What is needed: Go to the line that contains "Task: Select the 06Apr 00z date tick label", then write out that line and all that follow to the end of the listing, exactly and without pictures.
=-=-=
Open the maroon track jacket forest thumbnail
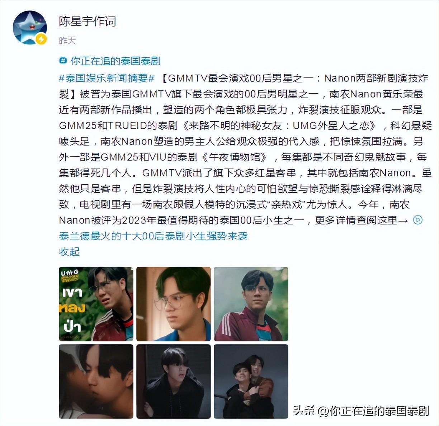 (251, 304)
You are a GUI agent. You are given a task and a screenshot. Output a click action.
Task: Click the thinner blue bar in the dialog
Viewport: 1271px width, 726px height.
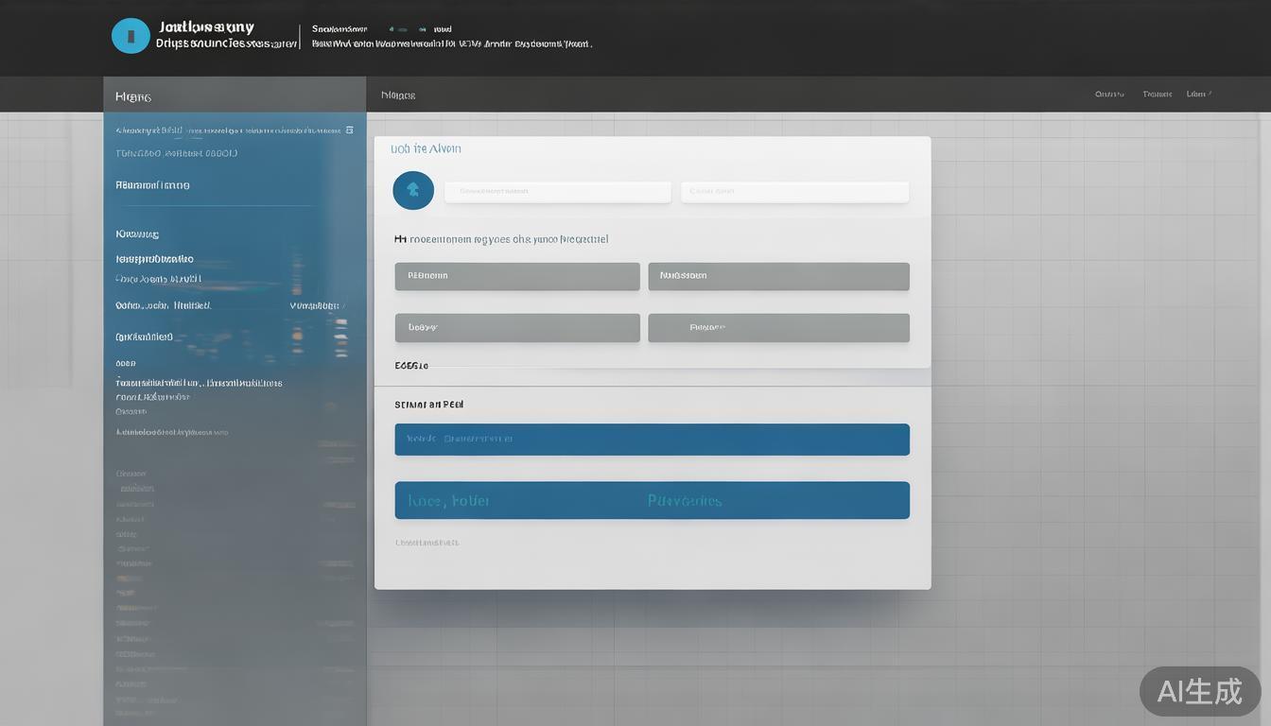tap(652, 440)
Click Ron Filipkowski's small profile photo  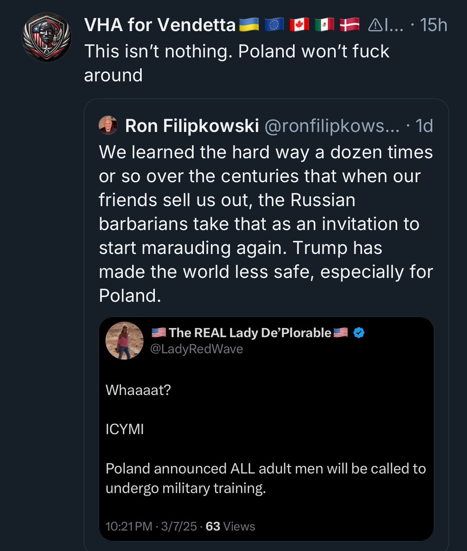click(x=108, y=125)
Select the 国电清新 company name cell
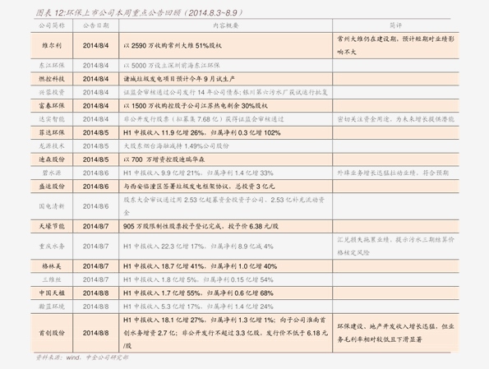This screenshot has height=369, width=489. click(x=52, y=206)
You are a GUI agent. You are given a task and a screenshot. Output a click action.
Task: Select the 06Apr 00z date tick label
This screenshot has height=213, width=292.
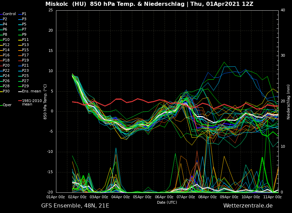pos(164,197)
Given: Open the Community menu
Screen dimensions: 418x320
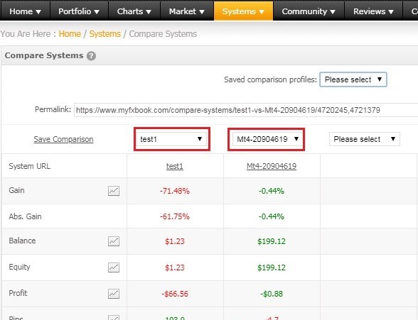Looking at the screenshot, I should coord(309,11).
=-=-=
Result of the task:
Task: Select the 06Apr 00z date tick label
This screenshot has height=213, width=292.
pos(164,197)
Given: Open the Community menu
Screen dimensions: 418x320
Looking at the screenshot, I should coord(309,11).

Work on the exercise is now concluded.